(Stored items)
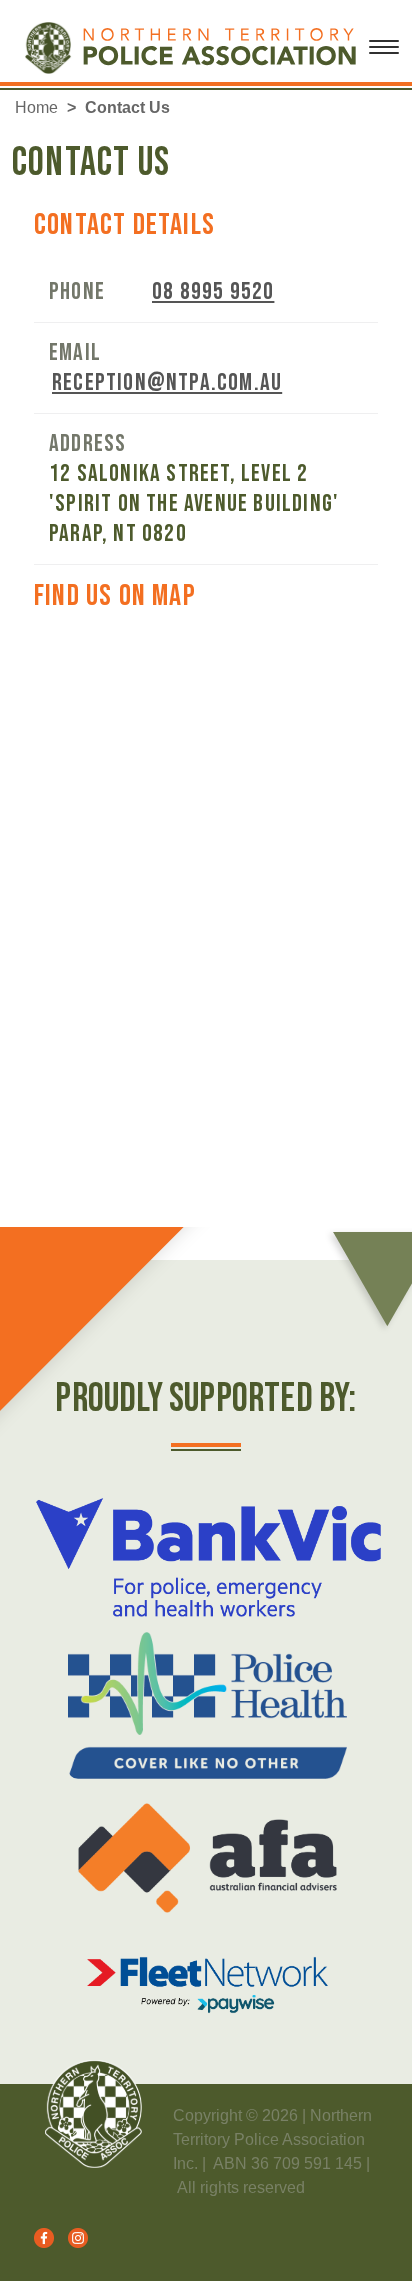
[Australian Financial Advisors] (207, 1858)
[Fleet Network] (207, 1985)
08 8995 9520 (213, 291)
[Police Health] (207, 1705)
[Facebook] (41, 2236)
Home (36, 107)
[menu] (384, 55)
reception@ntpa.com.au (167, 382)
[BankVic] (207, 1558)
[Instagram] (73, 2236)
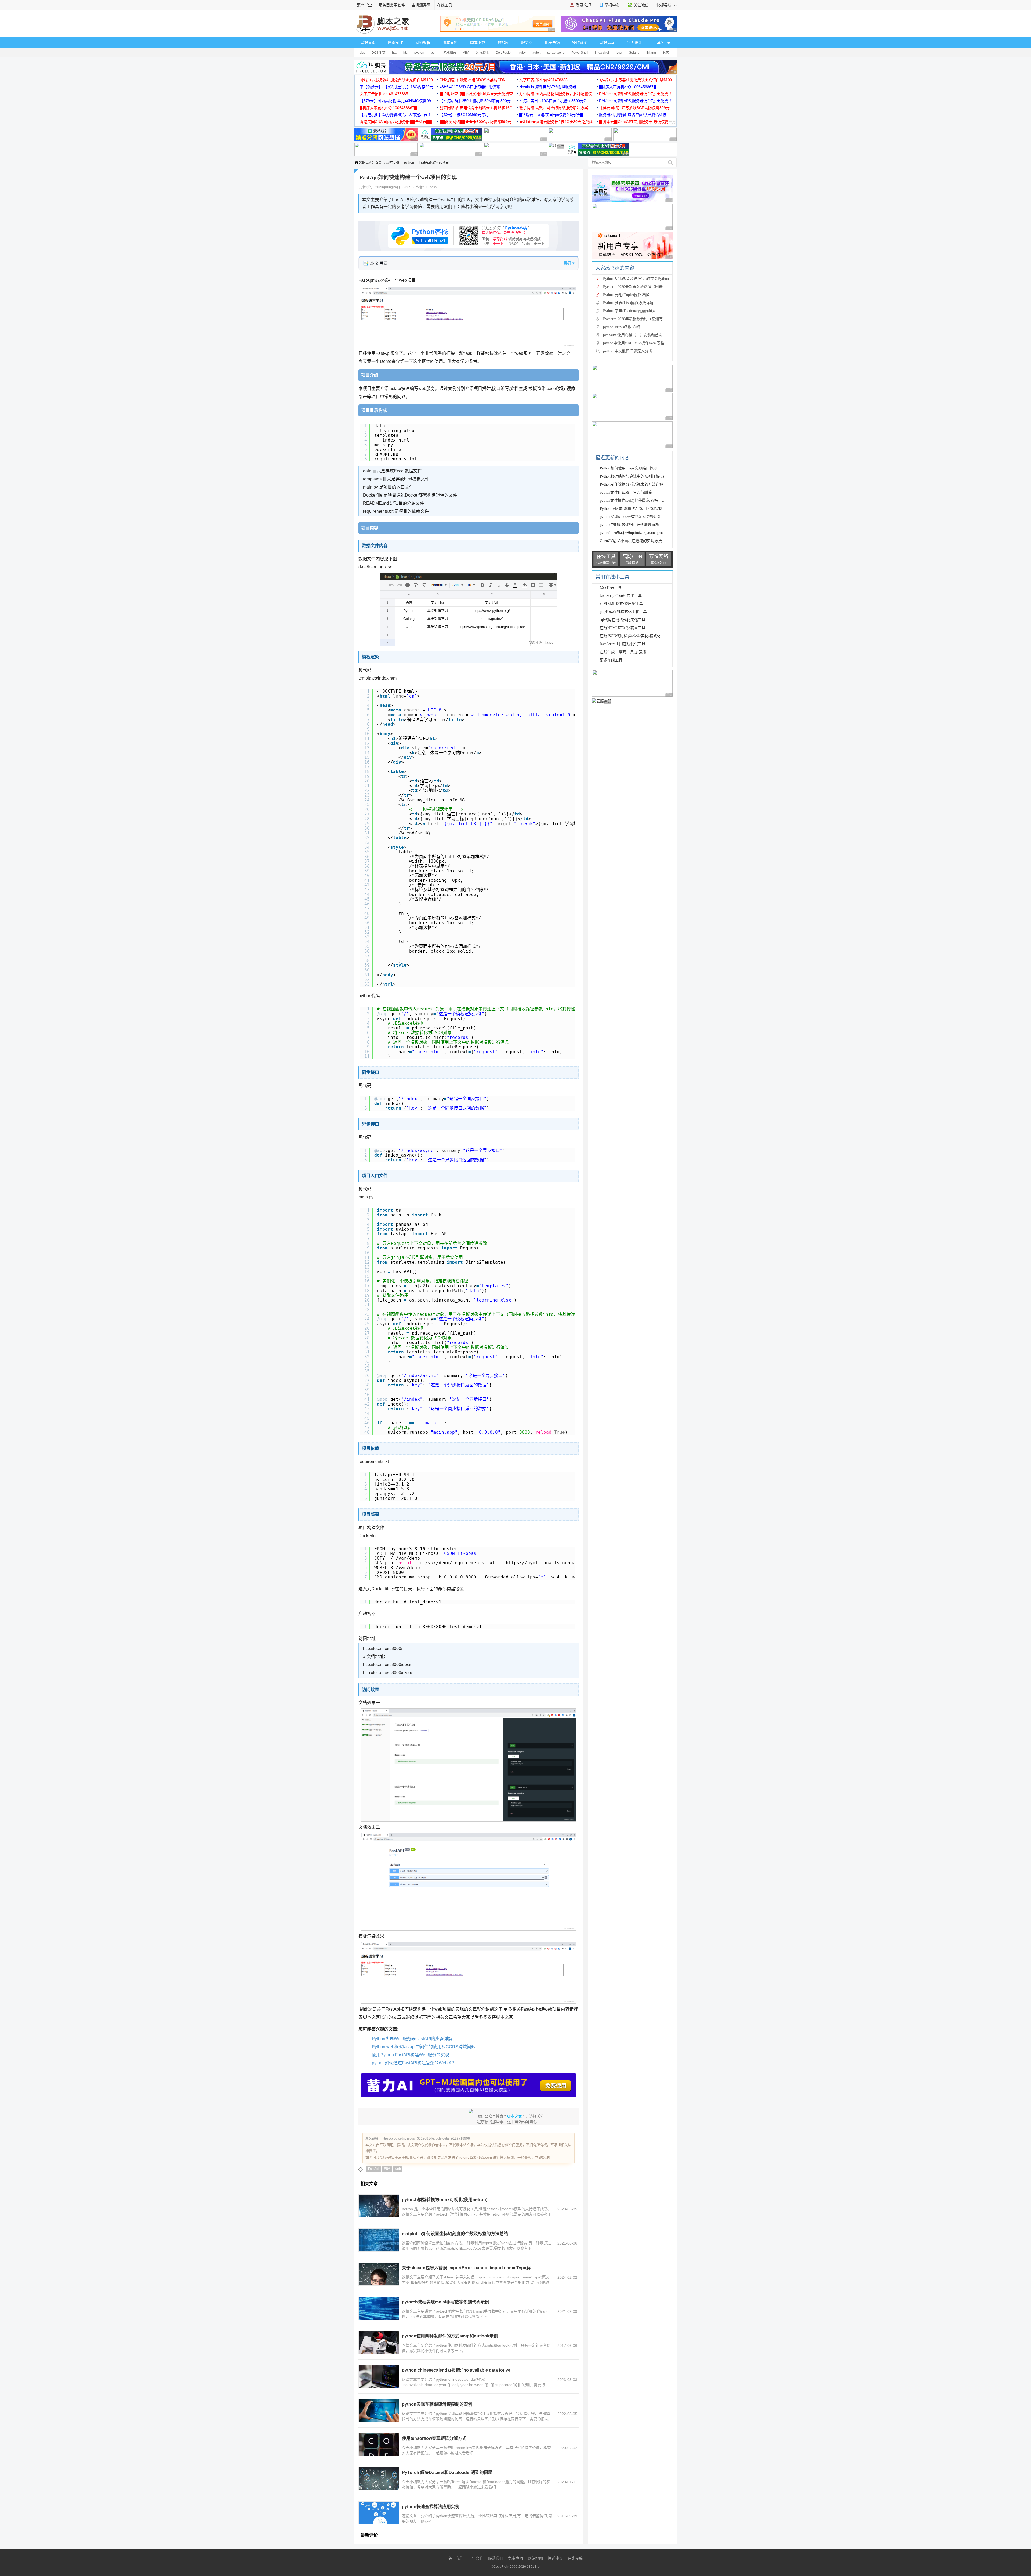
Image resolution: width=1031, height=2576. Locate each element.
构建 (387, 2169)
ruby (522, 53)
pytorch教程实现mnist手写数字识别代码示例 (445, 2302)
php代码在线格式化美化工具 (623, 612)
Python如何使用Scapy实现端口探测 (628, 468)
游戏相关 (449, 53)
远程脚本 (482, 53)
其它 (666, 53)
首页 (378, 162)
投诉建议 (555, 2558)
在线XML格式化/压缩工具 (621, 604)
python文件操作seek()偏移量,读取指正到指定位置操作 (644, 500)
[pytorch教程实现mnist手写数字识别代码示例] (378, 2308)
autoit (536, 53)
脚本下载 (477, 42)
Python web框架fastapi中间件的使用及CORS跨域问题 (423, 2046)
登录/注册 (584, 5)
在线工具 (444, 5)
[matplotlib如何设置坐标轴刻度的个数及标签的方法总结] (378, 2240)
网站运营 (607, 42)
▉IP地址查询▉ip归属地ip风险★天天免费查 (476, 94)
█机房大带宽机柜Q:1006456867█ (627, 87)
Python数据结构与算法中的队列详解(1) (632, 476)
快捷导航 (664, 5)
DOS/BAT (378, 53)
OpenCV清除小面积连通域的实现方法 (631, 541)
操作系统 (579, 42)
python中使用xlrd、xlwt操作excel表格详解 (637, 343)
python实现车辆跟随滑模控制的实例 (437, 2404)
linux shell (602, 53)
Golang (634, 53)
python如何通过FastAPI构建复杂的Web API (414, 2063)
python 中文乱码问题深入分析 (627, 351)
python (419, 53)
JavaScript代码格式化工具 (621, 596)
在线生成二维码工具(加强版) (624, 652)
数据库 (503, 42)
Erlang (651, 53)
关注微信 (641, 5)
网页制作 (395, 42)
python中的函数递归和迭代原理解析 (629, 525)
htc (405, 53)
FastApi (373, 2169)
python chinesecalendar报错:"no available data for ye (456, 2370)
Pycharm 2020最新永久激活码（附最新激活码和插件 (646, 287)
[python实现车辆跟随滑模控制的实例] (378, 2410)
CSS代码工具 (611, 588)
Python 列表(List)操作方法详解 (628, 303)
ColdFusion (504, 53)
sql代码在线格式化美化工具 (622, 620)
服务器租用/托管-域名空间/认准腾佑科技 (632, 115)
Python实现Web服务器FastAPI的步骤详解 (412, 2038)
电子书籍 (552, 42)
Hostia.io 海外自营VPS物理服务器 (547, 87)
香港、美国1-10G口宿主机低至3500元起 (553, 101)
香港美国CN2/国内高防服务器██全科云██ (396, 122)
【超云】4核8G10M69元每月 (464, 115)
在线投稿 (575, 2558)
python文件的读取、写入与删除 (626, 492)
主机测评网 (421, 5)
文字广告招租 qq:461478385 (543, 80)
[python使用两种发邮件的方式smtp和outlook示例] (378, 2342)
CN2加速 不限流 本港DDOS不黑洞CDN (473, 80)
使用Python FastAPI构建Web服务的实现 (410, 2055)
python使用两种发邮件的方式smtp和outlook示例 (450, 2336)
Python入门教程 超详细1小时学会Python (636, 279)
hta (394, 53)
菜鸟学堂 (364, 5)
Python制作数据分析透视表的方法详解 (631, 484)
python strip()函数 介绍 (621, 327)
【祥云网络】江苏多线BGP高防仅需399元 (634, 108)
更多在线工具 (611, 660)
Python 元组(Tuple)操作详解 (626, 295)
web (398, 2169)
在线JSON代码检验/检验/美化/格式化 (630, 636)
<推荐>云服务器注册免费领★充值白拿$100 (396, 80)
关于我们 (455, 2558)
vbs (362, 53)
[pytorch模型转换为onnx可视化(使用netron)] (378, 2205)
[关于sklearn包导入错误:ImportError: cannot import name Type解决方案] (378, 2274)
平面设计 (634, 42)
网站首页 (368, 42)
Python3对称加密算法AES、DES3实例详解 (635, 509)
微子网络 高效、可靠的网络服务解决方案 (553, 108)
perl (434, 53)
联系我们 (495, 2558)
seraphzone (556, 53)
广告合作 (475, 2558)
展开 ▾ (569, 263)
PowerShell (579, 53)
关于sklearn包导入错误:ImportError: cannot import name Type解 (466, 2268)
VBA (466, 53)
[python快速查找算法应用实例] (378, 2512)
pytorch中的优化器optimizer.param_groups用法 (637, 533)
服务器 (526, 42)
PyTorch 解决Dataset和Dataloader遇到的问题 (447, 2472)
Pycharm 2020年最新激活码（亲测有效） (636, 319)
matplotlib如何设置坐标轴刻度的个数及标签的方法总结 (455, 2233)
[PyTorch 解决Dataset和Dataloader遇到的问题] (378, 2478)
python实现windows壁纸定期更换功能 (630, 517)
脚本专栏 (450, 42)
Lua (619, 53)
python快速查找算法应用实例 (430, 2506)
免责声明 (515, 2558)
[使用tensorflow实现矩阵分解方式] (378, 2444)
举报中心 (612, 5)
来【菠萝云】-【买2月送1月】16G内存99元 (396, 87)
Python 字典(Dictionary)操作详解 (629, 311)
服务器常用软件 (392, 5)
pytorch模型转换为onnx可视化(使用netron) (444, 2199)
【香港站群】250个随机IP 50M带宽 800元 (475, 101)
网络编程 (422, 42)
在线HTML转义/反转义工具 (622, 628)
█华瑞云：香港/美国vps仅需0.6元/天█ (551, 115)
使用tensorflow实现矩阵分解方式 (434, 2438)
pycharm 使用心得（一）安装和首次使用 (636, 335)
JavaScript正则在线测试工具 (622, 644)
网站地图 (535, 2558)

■ EXERCISE GOAL ■
All lines in the data above from the one with "<推荐>云服务器注册免费领★充值白拿$100 (396, 80)" through the one with "matplotlib如何设置坐标轴刻度的个数及标签的方法总结 (455, 2233)" must be repeated exactly, and no others.

■ ANSWER BOX ■
<推荐>云服务器注册免费领★充值白拿$100 (396, 80)
关于我们 (455, 2558)
vbs (362, 53)
[pytorch模型转换为onnx可视化(使用netron)] (378, 2205)
[关于sklearn包导入错误:ImportError: cannot import name Type解决方案] (378, 2274)
平面设计 (634, 42)
网站首页 (368, 42)
Python3对称加密算法AES、DES3实例详解 (635, 509)
微子网络 高效、可靠的网络服务解决方案 (553, 108)
perl (434, 53)
联系我们 (495, 2558)
seraphzone (556, 53)
广告合作 (475, 2558)
展开 ▾ (569, 263)
PowerShell (579, 53)
关于sklearn包导入错误:ImportError: cannot import name Type解 (466, 2268)
VBA (466, 53)
[python快速查找算法应用实例] (378, 2512)
pytorch中的优化器optimizer.param_groups用法 (637, 533)
服务器 (526, 42)
PyTorch 解决Dataset和Dataloader遇到的问题 (447, 2472)
Pycharm 2020年最新激活码（亲测有效） (636, 319)
matplotlib如何设置坐标轴刻度的个数及标签的方法总结 (455, 2233)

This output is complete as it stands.